The two LUT6 BELs are shown below:
![Stratix II Top LUT6](highlight_top_lut6.png)
![Stratix II Top LUT6](highlight_bottom_lut6.png)
Drawing a smaller BEL boundary has little value, because a LUT5 element would
still always require routing through the MUXF6 element.
Now consider the Stratix 10 output arrangement. The LUT4 elements direct to
the carry element is the same, so those BELs would be identical. The Stratix
10 site now has an output tap directly on the top LUT5, similiar to the Xilinx
Versal LUT6 / LUT5 fracture setup. See diagram below. LUT5 element is shown
in blue, and LUT6 element is shown in red.
![Stratix 10 2 LUT5](stratix10_highlight_lut5.png)
![Stratix 10 LUT6](stratix10_highlight_lut6.png)
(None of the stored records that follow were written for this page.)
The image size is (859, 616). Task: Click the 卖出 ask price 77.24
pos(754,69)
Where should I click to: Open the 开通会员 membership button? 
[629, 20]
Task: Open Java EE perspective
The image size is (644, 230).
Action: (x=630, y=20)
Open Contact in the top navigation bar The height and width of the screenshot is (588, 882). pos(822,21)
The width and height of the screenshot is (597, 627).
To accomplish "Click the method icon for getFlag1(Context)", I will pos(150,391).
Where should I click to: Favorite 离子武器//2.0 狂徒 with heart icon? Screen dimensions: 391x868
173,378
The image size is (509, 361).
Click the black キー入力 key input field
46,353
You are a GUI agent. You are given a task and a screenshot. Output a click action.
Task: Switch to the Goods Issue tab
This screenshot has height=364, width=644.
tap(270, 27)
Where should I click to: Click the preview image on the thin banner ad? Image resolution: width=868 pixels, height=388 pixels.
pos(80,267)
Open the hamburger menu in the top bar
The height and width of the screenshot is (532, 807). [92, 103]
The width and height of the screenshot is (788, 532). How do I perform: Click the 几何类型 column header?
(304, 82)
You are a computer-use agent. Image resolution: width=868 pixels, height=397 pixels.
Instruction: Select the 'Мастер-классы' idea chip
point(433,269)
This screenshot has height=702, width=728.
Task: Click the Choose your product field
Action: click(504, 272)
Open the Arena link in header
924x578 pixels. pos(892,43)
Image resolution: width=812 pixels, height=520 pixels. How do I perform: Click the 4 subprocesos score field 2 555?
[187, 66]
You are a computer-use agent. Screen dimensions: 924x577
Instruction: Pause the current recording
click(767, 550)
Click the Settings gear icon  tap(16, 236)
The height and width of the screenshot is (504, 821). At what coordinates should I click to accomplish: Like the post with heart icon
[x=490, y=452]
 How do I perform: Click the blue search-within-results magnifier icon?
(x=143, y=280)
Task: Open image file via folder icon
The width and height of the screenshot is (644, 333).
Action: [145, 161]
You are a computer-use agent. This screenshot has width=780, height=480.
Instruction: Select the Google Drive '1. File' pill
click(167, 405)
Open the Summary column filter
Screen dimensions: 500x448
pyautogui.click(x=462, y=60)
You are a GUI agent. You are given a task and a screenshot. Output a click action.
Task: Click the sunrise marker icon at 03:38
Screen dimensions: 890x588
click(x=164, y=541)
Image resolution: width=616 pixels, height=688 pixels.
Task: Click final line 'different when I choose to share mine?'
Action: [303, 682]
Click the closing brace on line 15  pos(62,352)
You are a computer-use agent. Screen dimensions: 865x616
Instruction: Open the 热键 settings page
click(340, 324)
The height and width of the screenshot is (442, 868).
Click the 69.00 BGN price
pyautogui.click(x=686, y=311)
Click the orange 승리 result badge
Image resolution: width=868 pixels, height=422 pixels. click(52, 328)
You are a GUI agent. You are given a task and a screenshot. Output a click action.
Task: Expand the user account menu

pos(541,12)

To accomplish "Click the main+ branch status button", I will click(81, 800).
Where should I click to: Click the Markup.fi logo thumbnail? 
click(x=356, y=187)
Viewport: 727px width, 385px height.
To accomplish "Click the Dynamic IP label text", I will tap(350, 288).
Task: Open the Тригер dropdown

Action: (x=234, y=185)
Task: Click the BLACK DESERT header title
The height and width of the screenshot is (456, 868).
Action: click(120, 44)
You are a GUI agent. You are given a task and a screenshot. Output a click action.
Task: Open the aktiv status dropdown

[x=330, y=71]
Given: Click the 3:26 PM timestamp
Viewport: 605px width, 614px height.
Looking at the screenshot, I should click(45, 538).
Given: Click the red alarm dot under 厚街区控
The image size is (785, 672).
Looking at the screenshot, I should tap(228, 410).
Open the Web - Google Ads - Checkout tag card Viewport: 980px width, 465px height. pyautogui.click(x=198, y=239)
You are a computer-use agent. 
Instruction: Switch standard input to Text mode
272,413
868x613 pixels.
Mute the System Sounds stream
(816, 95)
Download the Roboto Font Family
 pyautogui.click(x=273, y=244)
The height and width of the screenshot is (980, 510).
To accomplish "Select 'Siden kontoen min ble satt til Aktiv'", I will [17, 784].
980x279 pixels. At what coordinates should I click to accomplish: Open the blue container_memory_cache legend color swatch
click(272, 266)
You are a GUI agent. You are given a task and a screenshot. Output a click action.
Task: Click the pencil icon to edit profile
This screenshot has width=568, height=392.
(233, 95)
So given the Stratix 10 site layout, the following BELs will be required:
- 4 LUT4 BELs that connect to the carry
- 2 LUT5 BELs that connect to the output FF or output MUX
- 1 LUT6 BELs that connect to the output FF or output MUX
### Versal ACAP
The Versal ACAP LUT structure is fairly similiar to the Stratix 10 combitorial
elements.
![Versal ACAP LUTs](versal_luts.png)
Unlike the Stratix 10 ALM, it appears only 1 of the LUT4's connects to the
carry element (the prop signal). The O6 output also has a dedicate
connection to the carry. See image below:
![Versal SLICE row](versal_row.png)
The Versal LUT structure likely should be decomposed into 4 BELs, shown in
the next figures:
![Versal ACAP LUT4](versal_lut4.png)
![Versal ACAP two LUT5](versal_lut5.png)
![Versal ACAP LUT6](versal_lut6.png)
So given the Versal site layout, the following BELs will be required (per SLICE row):
- 1 LUT4 BELs that connect to the carry
- 2 LUT5 BELs that connect to the output FF or output MUX
- 1 LUT6 BELs that connect to the output FF or output MUX
#### Implication of a wider BEL definition
Consider the Versal structure, but instead of drawing four BELs per row, only have two
BELs per row. One BEL has the `O5_1` and `prop` output BEL pins and the
other BEL has the `O6` and `O5_2` BEL pin. In this configuration, if the cell
library does not expose a cell that maps to both the `O5_1` and `prop` output
BEL pins, then it will not be possible to map LUTs that leverage both output
BEL pins.
In theory, the cell port to BEL pin map could map the output pin of a LUT4
element to both the `prop` and `O5_1` output BEL pins, but then there will be
two output BEL pins driving the net connected to the cell port. Having
multiple BEL pins driving one net is not legal, except for the global logic 0
and 1.
### Quicklogic EOS S3 logic cell
The Quicklogic EOS S3 logic cell has an interesting LUT design because there
is not LUT element specifically. Instead, the fabric exposes a 8x3 mux, with
inverters at each of the mux inputs, see figure below:
![Quicklogic EOS S3 logic cell](eos_slice.png)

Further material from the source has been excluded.